WHAT IS EXPECTED
Could you repeat the material from its first line up to and including the line with "coord(1219,53)"? Leave out the pictures.
[start INFORMATION GIVEN]
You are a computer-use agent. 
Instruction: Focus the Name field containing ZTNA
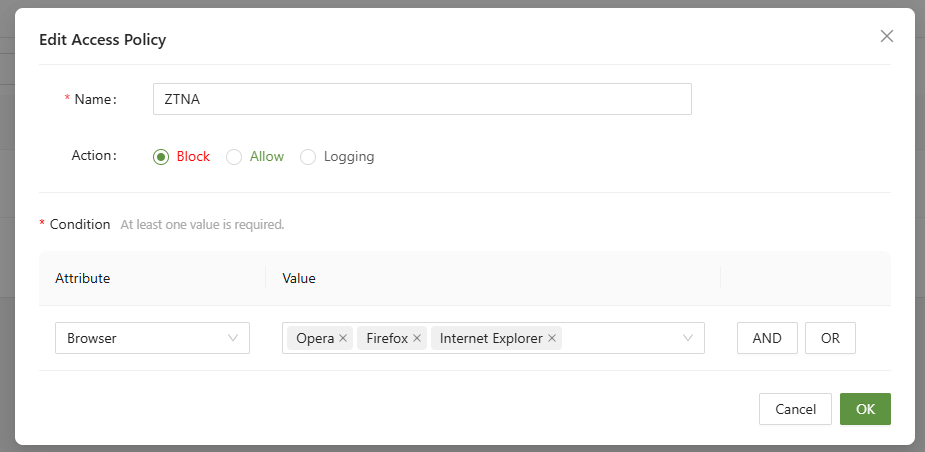[x=421, y=99]
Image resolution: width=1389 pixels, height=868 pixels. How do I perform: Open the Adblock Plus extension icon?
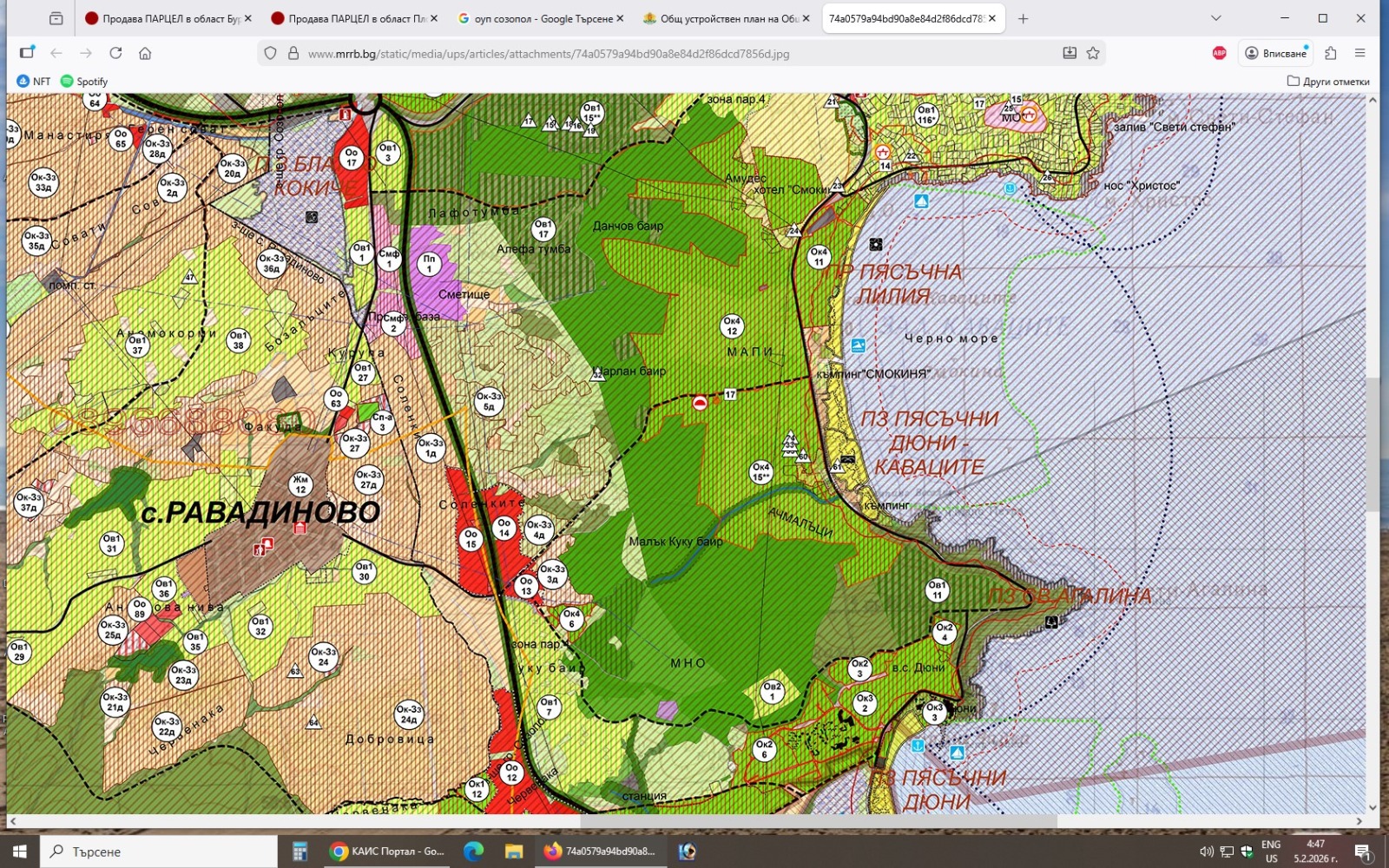coord(1219,53)
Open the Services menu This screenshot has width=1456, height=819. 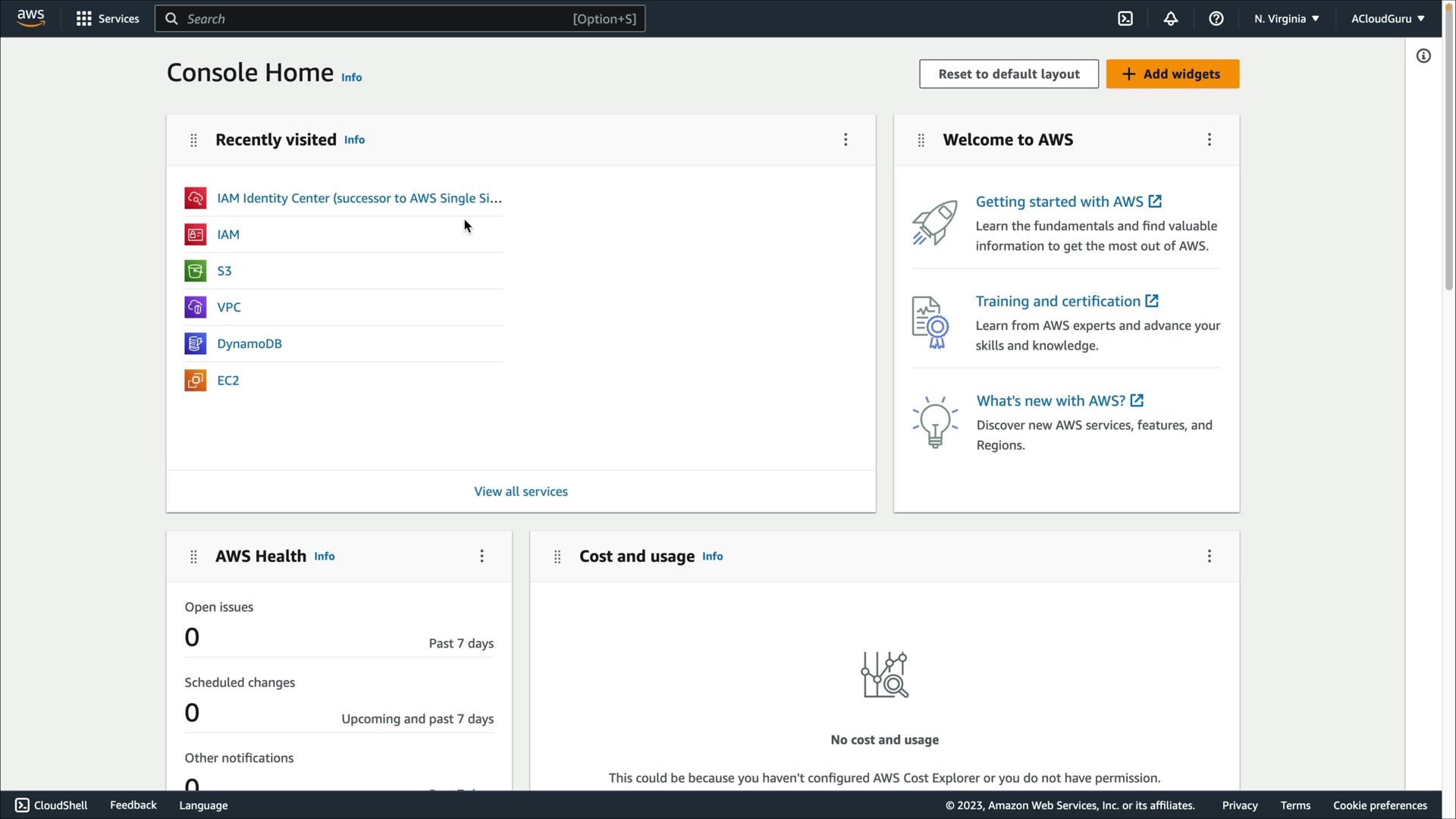tap(108, 19)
[end INFORMATION GIVEN]
RESPONSE TO THIS TASK
You are a computer-use agent. 
Instruction: Focus the Name field containing ZTNA
[x=421, y=99]
Image resolution: width=1389 pixels, height=868 pixels. How do I perform: Open the Adblock Plus extension icon?
coord(1219,53)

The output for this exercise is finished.